Remember, time t is when the clock ticks, and the clock ticks at the END of the tick (low) phase.  So, whatever is on the ‘in’ and ‘load’ pins at the time the clock ticks, the output generated from this input will be available on the output line at the time of the next clock tick.  What is on the lines at any other point in the clock cycle is not guaranteed.

 

Here is the Bit script:

Load Bit.hdl,

...

set in 0,

set load 0,

tick,     // clock signal goes high t(0)

output;

// displays | 0+   |  0  |  0  |  0  |

 

tock,    // clock signal goes low

output;

//| 1    |  0  |  0  |  0  |

 

set in 0,

set load 1,

tick,  // t(1)

output;

// | 1+   |  0  |  1  |  0  |

 

tock,

output;

// | 2    |  0  |  1  |  0  |

 

set in 1,

set load 0,

tick, // t(2)

output;

// | 2+   |  1  |  0  |  0  |

 

tock,

output;

// | 3    |  1  |  0  |  0  |

 

// the output showed what the inputs were before the tock. 

 

set in 1,

set load 1,

// The inputs were changed after the last display, but BEFORE the next tick,

// but there was no output of these changed inputs until AFTER the next tick,

// which makes the cmp file look like the load was off at t(3), but, as we see here, it was on at t(3)

 

tick, // t(3)

output;

// | 3+   |  1  |  1  |  0  |

 

tock,

output;

// | 4    |  1  |  1  |  1  |

// output == 1 AFTER the tock.  In other words,

// the output did not change to 1 until the clock signal was in the low

// phase, so output was still 0 when the clock was in the previous high phase.

 

set in 0,

set load 0,

tick, // t(4)

output;

// | 4+   |  0  |  0  |  1  |

// since load == 1 at t(3) and in == 1 at t(3), out == 1 at t(4)

 

BitTiming.pdf is a color coded spreadsheet showing this run.

 

 

Ram8

The RAM8 chip has a GUI.

The GUI is showing the values inside the RAM chip. 

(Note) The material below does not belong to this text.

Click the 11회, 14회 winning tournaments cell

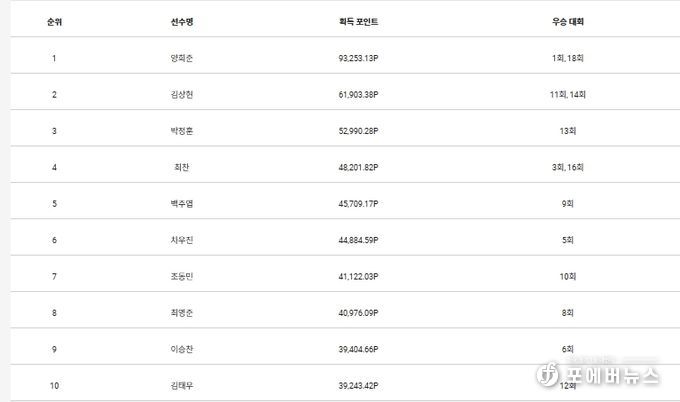coord(568,95)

The out pins show are not always the same as the internal values.

 

* Memory of 8 registers, each 16-bit wide. 

 * The chip facilitates read and write operations, as follows:

 *     Read:  out(t) = RAM8[address(t)](t)

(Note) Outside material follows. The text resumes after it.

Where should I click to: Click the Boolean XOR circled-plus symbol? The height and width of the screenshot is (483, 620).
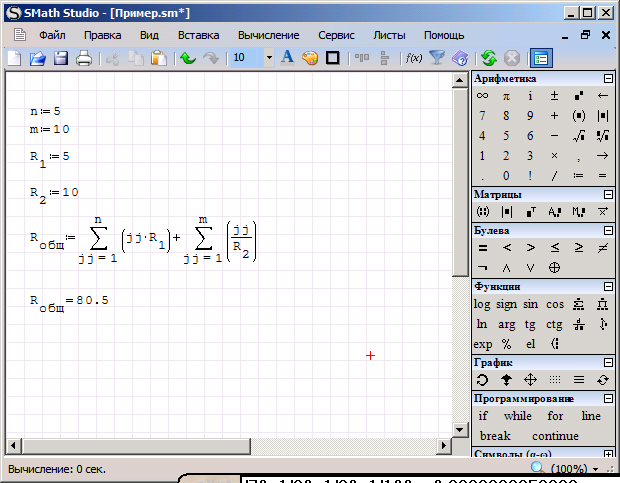point(555,267)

 *     Write: If load(t-1) then RAM8[address(t-1)](t) = in(t-1)

 

In words: the chip always outputs the value stored at the memory location specified by address. If load == 1, the in value is loaded into the memory location specified by address.  This value becomes available through the out output starting from the next time step.

 

Unfortunately, Read:  out(t) = RAM8[address(t)](t) is not a realistic implementation, as some time is required to read what is in the RAM, even if it is a very small time.  It is not possible to ‘read’ an address, A, on the address input lines and simultaneously put the value stored at this address on the output lines.

 

In the simulator:

on both tick and tock events, the value in the RAM chip at the address on the address[3] pins is put on the output pins, but it really matters only on the tick event.

 

On writes, if ‘load’ = 1 and ‘in’ = 5 when the ‘clock’ is displaying an integer, e.g., 1, then the earliest time this 5 could be present on out lines is when the ‘clock’ is displaying 2.

 

Cost vs Access Time

Access time increases as you go down

Cost increases as you go up.

 

SRAM does not have to be refreshed as often to hold its value.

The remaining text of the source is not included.